Welcome to Absolute!

IMG_SpinHi and welcome to the Absolute blog. 

 

We plan to use this as a forum to share our knowledge and ideas on living a happy, healthy and fulfilling life. Our expert trainers will all contribute on topics that are of particular interest to them. You can expect to read about such topics as, injury prevention, fluid consumption, nutrition, exercise for pregnancies, exercise technology, some of our favourite tips and tricks and many more informative articles on exercise and well being that our experience and education has taught us.

 

We hope that this blog becomes a regular source of inspiration, motivation and education for you, and a place you can share with us your questions and experiences.

 

 

Just to shed some light on Absolute I would like to take this opportunity to tell you a little about us.

 

The studio is located  on the top 2 floors of an office building in Parsons Green, London, UK. It was first opened in January 2010. Since then we have been providing our awesome clientele with a place to come and stretch, tone, strengthen and condition their bodies to their potential bests.

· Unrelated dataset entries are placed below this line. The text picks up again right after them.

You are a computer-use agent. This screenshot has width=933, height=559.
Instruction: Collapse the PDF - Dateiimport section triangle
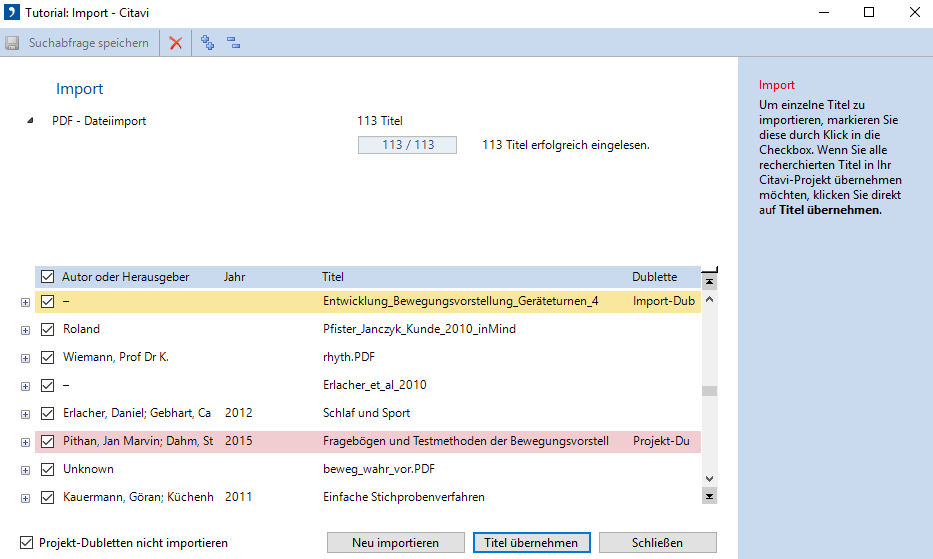(30, 122)
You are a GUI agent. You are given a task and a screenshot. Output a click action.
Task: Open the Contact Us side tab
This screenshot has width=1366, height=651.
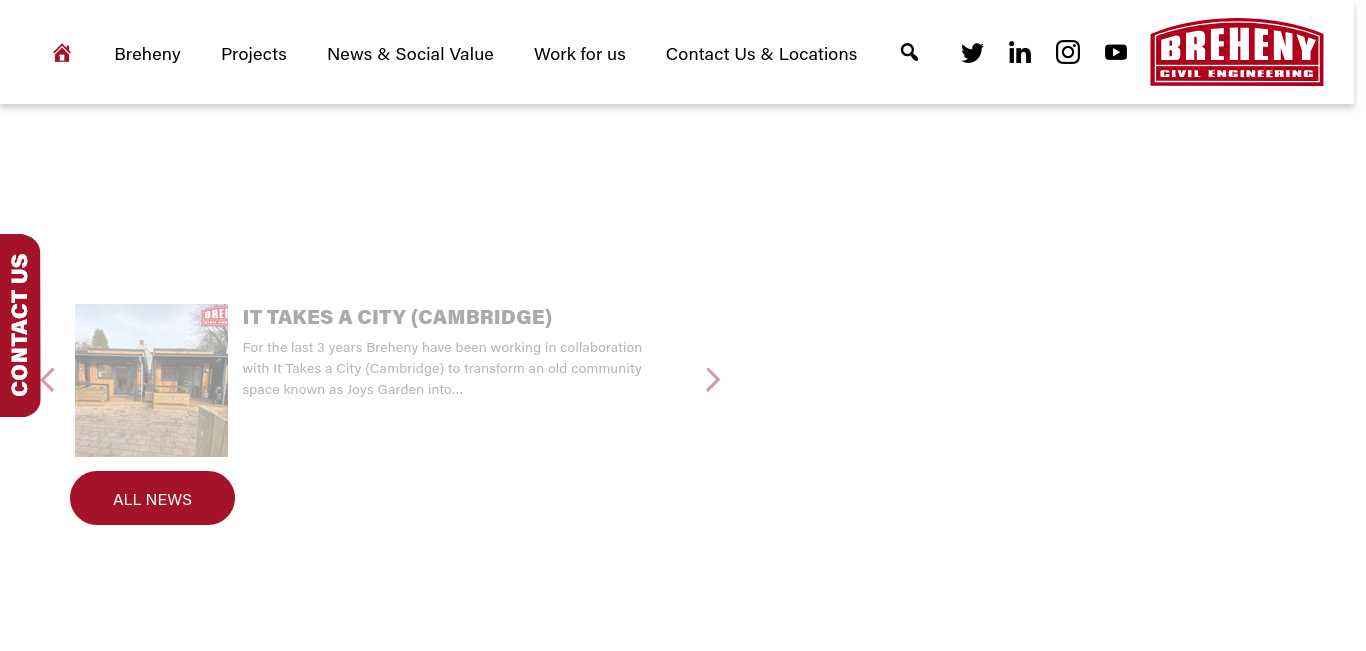20,325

Although we have flirted with some other modes of exercise (boxing, kettle bells etc) we have now concentrated our expertise into, stationary cycling, Absolute Spin classes and  reformer based, Absolute Pilates classes and Personal training . We feel these forms of exercise are a perfect match in terms of cardio vascular and calorie burning with postural correction, injury rehabilitation/prevention, flexibility and strengthening. With our powers combined we offer every individual the chance to achieve their individual health and fitness goals. See our testimonials  for some of the super people we have helped so far.

 

The studio is small in size ( currently 9 reformer beds and 8 spin bikes) but large in personality. We are a fun and lively bunch who get a great deal of enjoyment from the work we do. We have a fantastic clientele who are a real pleasure to work with. We love our work, but even more we love having a good time...

 

We make great efforts to provide a place where people can come and enjoy their exercise, feel safe yet challenged, educated and inspired. We hope this blog reflects our values and can reach out to those who have similar interests as ours.

 

Thanks for reading and we really look forward to hearing your feedback, questions, jokes, ideas and experiences on our brand new Absolute Blog!!